Wellington Botanic Garden is coming up roses

Wellington Botanic Garden’s Rose Festival (Thursday 27 to Sunday 30 November) is the place to head to enjoy the best roses in town.

Not only will the 3000 rose bushes in the Lady Norwood Rose Garden be in full flower but the Wellington Rose Society will be holding its annual rose show in the Begonia House on Sunday 30 November from 10.30am to 4pm, where people will able to check out this season’s most perfect home-grown blooms. Jazz trio 3 to Go will be playing in the rose garden if the weather is fine.
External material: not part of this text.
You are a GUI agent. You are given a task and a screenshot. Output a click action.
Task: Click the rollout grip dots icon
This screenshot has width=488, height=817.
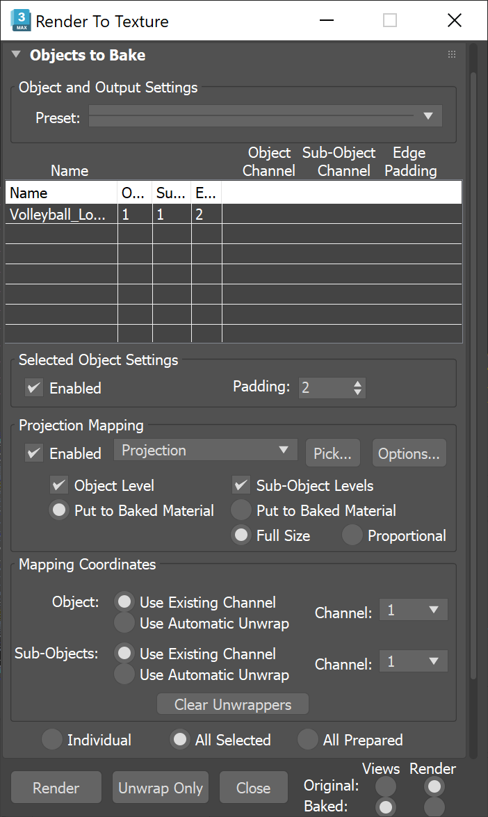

Bolton Street Memorial Park – adjacent to the rose garden – is well worth a visit too. The historic cemetery has some of the city’s oldest and most interesting gravestones and an array of heritage plants, including more than 250 old-fashioned rambling roses, which are at their most picturesque at this time of year. A guided walk through the cemetery will leave from the Seddon Memorial at 2pm on Sunday 30 November.

For those more interested in modern roses, gardening writer and enthusiast Bethney McLennan will lead a guided ramble around the Lady Norwood Rose Garden leaving from the fountain at 11am on Saturday 29 November. Local blues musician Dave Murphy, who works at the Botanic Garden, will be performing for short periods throughout the day.

The Council’s Environment Portfolio Leader, Councillor Celia Wade-Brown, says the rose garden curator will be available on Thursday and Friday (27 and 28 November), 10am to 3pm, to provide advice on how to grow healthy roses as naturally as possible.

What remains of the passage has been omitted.